<岐阜国体:陸上>◇8日目◇6日◇岐阜長良川競技場

 ふるさと代表として地元岐阜県で出場した青木沙弥佳(25=東邦銀行)が、成年女子400メートル障害で快勝した。

 完璧なレースだった。青木は1台目のハードルから徐々にリードを広げ、2位に約5メートル差をつけて最後の直線に入った。大歓声に背中を押されて逃げ切った。56秒98は今季自己2番目のタイム。納得の表情でレースを振り返った。「地元のプレッシャーはありましたが、よしやるぞ、という気持ちでスタートラインに立てました。ストライドをちょっと広げる走りができるようになって、それまで力んでいた前半で、楽に進む感覚をつかむことができました」

 メンタル面での積極性に加え、技術面での改良も相乗効果を生んだ。3台目までのインターバルを15歩とした。少ない歩数で走る部分がスムーズになり、後半も余力をもって走れるようになった。前レースから課題としていた最後の3台も「無駄なく」ハードリングができ、余裕を持って逃げ切ることができた。
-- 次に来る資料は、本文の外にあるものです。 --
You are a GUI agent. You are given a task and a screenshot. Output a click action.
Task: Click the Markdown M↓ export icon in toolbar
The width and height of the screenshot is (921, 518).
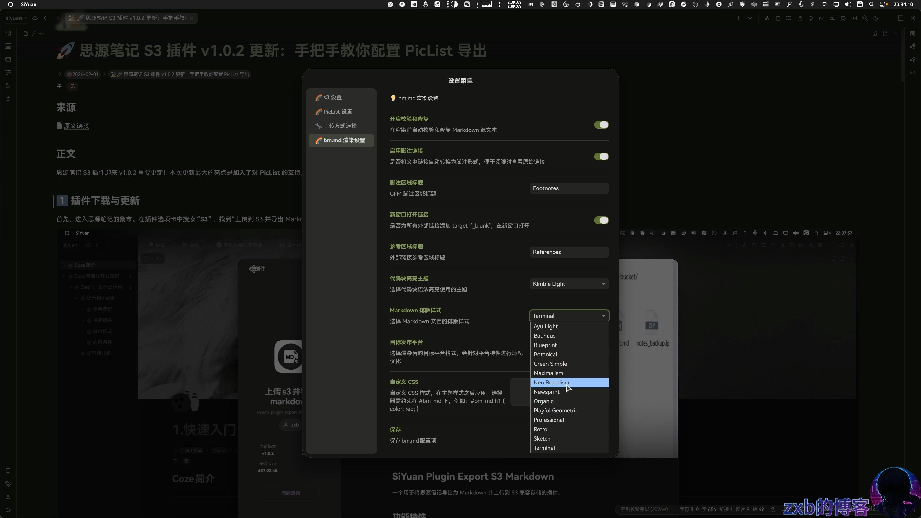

 県岐阜商高出身で高橋尚子さんの後輩にあたる。高校時代は100メートル障害が中心だったが、3年時から400メートル障害にも取り組み始めた。福島大進学後に日本の第一線に頭角を現し、2008年北京五輪は4×400メートルリレーの代表に。翌2009年は400メートル障害で世界陸上に出場した。「自分が400メートル障害で地元国体に戻ってくる姿は、高校時代の私には想像できませんでした。環境に恵まれ、指導者や仲間に恵まれてここまで来られたと思います」

 2011年以降は世界陸上と五輪代表に入っていない青木だが、地元国体の優勝を機に再浮上を目指す。